Four months later, at the new Kelly home, Constable Fitzpatrick was injured , and arrest warrants were issued for Ned, his mother, Dan and two others on charges of attempted murder. Ned claimed he wasn’t there at the time, and was therefore innocent – so did he stand up for his family and demonstrate his devotion to his mother by defending her? Well, no he didn’t, because as he well knew those claims were lies and he disappeared with Dan into the Bush, leaving his mother alone to face the music with her newborn baby Alice.
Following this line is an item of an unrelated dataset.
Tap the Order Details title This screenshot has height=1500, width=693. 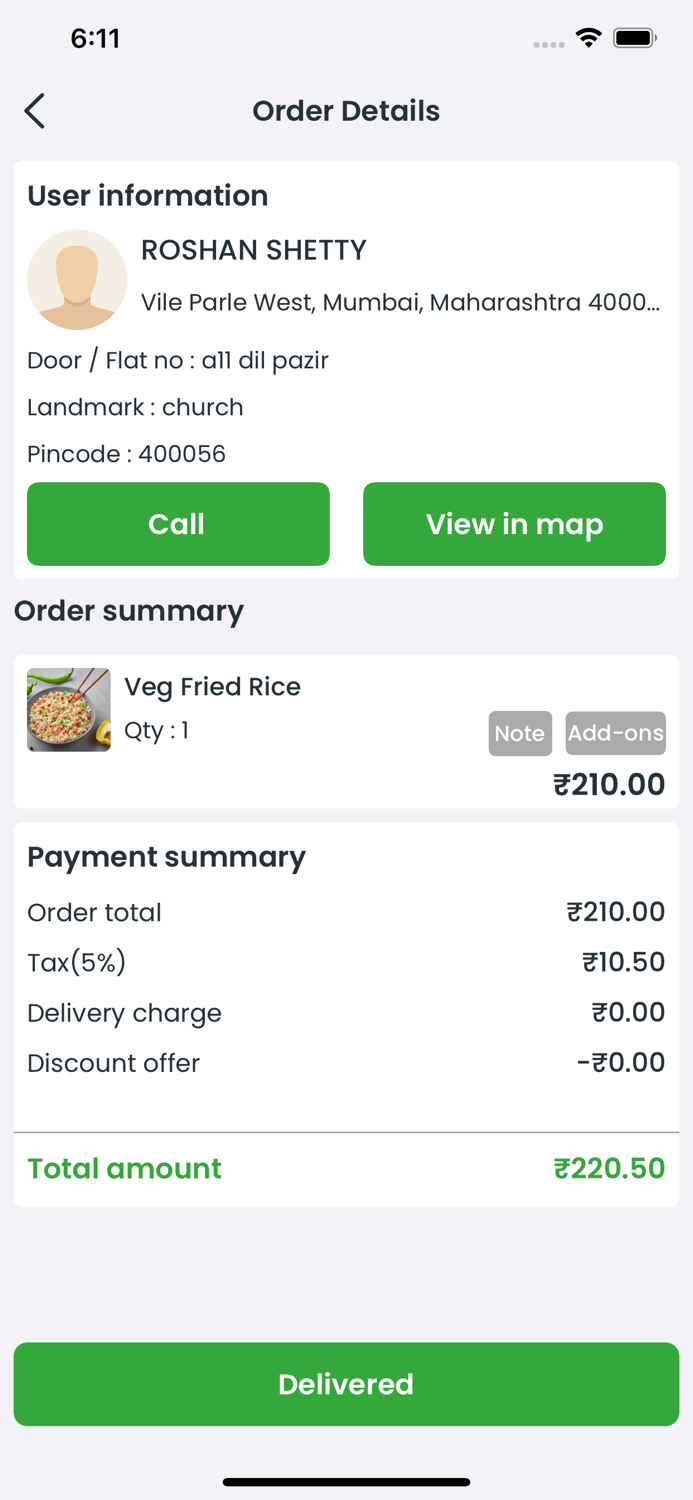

Later, he tried to make some sort of deal with the police to get his mothers freedom, but it was an offer he knew couldn’t possibly be accepted – it was just grandstanding, a pretence at caring – there still isn’t a case anywhere in legal history that Ive heard of where a wanted suspect has negotiated his surrender on the basis that some other convicted criminal is released. And then of course Ned Kelly made it altogether impossible to do anything for anyone but himself by murdering three policemen at Stringybark Creek and being outlawed as a result. From then on it was all about his own survival.
He robbed two banks and obtained a huge amount of money. But he didn’t use the money to buy legal help for his mother – he give the money to his supporters and family members who were soon paying off debts and seen wearing smart clothes and buying new saddles. The proceeds of either robbery would have bought some pretty expensive Lawyers advice but he didn’t bother. And by the time he launched his ill-fated attack at Glenrowan, Mrs Kelly had less than a year to run on her sentence – but Glenrowan wasn’t about Mrs Kelly, it was about murder and revenge, and he was ready to sacrifice not only his own life, but his brothers as well.
So did Ned Kelly really stand up for his family? I think its pretty clear the answer is no – he created more problems for them than he solved. When Mrs Kelly needed him he seemed to mostly be off having a good time, or else in Gaol, and then for the last two years of his life he was on the run. If he hadn’t built that house I would have said he never did anything but create trouble for his family.